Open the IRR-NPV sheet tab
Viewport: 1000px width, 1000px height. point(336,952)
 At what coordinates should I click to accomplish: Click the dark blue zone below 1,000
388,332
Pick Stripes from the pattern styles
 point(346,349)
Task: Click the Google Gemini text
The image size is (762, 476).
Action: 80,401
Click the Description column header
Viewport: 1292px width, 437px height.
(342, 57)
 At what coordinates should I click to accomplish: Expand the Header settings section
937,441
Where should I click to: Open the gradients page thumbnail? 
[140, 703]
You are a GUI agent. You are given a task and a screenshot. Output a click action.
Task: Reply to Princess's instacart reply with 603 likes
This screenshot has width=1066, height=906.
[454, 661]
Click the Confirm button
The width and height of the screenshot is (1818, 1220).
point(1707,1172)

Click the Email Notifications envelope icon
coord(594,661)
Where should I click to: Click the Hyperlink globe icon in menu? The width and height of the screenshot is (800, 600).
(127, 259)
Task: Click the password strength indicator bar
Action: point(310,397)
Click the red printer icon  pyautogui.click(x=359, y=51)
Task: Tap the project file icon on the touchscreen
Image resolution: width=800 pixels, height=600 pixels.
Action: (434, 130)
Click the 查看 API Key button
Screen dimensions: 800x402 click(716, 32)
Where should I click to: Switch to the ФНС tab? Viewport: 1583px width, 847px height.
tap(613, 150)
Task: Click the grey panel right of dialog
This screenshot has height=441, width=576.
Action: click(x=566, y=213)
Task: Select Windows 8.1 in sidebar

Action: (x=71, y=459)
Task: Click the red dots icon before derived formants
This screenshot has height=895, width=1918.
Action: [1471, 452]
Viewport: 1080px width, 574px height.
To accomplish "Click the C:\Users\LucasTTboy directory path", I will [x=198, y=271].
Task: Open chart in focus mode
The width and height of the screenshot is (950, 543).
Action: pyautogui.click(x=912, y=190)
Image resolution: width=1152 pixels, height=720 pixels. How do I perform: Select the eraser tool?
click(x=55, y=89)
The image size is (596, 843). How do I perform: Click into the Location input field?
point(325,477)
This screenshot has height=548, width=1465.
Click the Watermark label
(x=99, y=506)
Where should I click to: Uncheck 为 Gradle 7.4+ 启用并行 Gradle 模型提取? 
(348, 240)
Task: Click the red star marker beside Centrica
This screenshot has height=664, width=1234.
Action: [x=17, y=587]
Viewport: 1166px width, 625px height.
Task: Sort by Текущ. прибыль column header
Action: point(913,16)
- - - - - - -
Return exactly the lines in the records above, beginning with the one that holds "Task: Click the red dots" and ending with the last.

Exercise solution ::
Task: Click the red dots icon before derived formants
This screenshot has height=895, width=1918.
Action: [1471, 452]
Viewport: 1080px width, 574px height.
To accomplish "Click the C:\Users\LucasTTboy directory path", I will [x=198, y=271].
Task: Open chart in focus mode
The width and height of the screenshot is (950, 543).
Action: pyautogui.click(x=912, y=190)
Image resolution: width=1152 pixels, height=720 pixels. How do I perform: Select the eraser tool?
click(x=55, y=89)
The image size is (596, 843). How do I perform: Click into the Location input field?
point(325,477)
This screenshot has height=548, width=1465.
Click the Watermark label
(x=99, y=506)
Where should I click to: Uncheck 为 Gradle 7.4+ 启用并行 Gradle 模型提取? 
(348, 240)
Task: Click the red star marker beside Centrica
This screenshot has height=664, width=1234.
Action: [x=17, y=587]
Viewport: 1166px width, 625px height.
Task: Sort by Текущ. прибыль column header
Action: point(913,16)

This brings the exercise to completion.